The Scenic Loop in Montana
Wildlife of all kinds, incredible mountain peaks and bright streams await you on this 400-mile loop. Start at Glacier National Park and wind your way down through the Great Bear, Scapegoat and Bob Marshall Wilderness Areas. There is fishing, horseback riding, hiking and more to do along the way, and if your timing is right, you might even be able to catch a rodeo being held in one of the western towns along the route.
Trail Ridge Road in Colorado
This road was constructed in the early 1930s and is designed to take you right into the heart of the Rocky Mountains. You can start out in either Estes Park or Grand Lake, and the trail winds through meadows and mountain forests before sweeping up to a tundra right above the tree line. Here, you'll find vivid colors and bristling winds that will take your breath away. Make sure to bring a jacket with you, as the weather at higher elevations can be hard to predict.
US Highway 89 in Colorado and Utah
The sprawling US Highway 89 enters the Rocky Mountain area right where it descends the Colorado Plateau to the City of Provo in Utah. It re-ascends the mountains near Logan in Utah and winds down to the base of the Grand Tetons. On this drive, you can expect stunning scenery with variable weather because of the high mountain surroundings. The road does generally follow the valleys of the mountains, however, and does not cross many high alpine passes. Snow is a possibility all year and, during the winter, portions of the road may be closed.

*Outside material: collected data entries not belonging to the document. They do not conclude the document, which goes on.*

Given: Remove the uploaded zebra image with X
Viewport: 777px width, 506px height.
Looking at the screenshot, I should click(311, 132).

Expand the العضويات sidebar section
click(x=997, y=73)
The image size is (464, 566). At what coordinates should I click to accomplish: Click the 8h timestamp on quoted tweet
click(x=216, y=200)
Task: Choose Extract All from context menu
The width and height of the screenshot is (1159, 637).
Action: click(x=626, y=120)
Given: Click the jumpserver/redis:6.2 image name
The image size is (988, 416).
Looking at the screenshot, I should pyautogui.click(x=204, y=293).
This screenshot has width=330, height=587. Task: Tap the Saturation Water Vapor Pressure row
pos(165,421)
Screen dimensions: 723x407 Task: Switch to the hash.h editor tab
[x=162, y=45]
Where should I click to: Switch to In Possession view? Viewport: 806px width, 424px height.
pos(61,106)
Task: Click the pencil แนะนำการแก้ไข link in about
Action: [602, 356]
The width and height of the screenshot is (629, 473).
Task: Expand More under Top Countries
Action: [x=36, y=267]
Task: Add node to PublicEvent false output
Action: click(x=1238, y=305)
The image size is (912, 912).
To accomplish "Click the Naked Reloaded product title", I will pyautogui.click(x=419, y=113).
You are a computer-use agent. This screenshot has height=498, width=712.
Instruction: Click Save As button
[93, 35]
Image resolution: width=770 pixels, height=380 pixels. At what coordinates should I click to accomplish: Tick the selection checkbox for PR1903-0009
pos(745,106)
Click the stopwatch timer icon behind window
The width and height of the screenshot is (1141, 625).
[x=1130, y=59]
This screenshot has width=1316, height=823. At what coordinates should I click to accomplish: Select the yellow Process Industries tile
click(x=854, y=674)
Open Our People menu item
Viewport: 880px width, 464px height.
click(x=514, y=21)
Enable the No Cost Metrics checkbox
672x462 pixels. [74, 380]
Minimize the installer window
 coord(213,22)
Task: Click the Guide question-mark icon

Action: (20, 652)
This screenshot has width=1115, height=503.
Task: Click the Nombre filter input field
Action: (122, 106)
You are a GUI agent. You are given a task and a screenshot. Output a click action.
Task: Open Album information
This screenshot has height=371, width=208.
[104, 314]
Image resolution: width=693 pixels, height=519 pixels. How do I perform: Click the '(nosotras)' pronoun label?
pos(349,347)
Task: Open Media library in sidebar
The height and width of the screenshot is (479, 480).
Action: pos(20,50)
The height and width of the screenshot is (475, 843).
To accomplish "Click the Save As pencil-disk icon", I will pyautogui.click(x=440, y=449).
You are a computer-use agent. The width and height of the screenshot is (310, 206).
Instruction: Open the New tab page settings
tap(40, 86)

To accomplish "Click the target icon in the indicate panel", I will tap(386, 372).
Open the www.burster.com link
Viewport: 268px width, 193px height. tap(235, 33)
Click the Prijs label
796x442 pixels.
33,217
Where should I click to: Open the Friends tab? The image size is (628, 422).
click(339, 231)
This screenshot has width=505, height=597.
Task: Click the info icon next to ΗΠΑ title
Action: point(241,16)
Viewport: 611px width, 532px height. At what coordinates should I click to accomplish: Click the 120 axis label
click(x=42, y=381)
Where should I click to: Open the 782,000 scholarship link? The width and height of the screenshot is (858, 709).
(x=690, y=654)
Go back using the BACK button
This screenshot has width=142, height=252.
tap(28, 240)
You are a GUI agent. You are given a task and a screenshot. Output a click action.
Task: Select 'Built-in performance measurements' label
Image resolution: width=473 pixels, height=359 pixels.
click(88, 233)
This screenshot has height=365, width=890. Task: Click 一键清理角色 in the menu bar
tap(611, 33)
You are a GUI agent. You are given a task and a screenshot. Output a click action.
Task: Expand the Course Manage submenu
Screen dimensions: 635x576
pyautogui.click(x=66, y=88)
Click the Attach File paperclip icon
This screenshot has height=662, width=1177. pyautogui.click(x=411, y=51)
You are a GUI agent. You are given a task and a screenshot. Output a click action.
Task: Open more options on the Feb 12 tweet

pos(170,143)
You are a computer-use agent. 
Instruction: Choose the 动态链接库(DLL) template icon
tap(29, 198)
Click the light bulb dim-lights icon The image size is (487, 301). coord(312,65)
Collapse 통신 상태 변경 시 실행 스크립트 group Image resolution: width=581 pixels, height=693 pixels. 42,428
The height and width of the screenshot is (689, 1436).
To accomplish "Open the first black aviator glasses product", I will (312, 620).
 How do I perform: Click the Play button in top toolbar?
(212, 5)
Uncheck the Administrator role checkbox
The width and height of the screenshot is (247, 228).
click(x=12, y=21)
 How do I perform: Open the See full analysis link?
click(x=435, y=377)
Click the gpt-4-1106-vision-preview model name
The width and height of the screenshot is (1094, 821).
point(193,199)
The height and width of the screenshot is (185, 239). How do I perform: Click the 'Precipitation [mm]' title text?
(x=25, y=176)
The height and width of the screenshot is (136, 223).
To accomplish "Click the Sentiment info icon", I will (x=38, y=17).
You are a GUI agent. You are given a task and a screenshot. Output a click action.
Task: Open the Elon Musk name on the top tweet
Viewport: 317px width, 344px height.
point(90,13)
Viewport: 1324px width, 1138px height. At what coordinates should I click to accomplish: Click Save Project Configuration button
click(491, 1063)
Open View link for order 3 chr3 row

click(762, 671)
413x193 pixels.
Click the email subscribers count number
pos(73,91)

Bear Lake Road in Colorado
Winding Bear Lake Road takes you right past hiking trails, campgrounds, Moraine Park Museum and the Sprague Lake. This road is open during the winter, and Bear Lake becomes a hive of winter fun once it freezes over!
Cache la Poudre-North Park Scenic Byway in Colorado
This byway goes right over the scenic Cameron Pass and by the Poudre River, the only National Wild and Scenic River designated by the federal government in the state. The pass is the place to be for wintertime fun, and you can also spot moose, deer and antelope on its north side.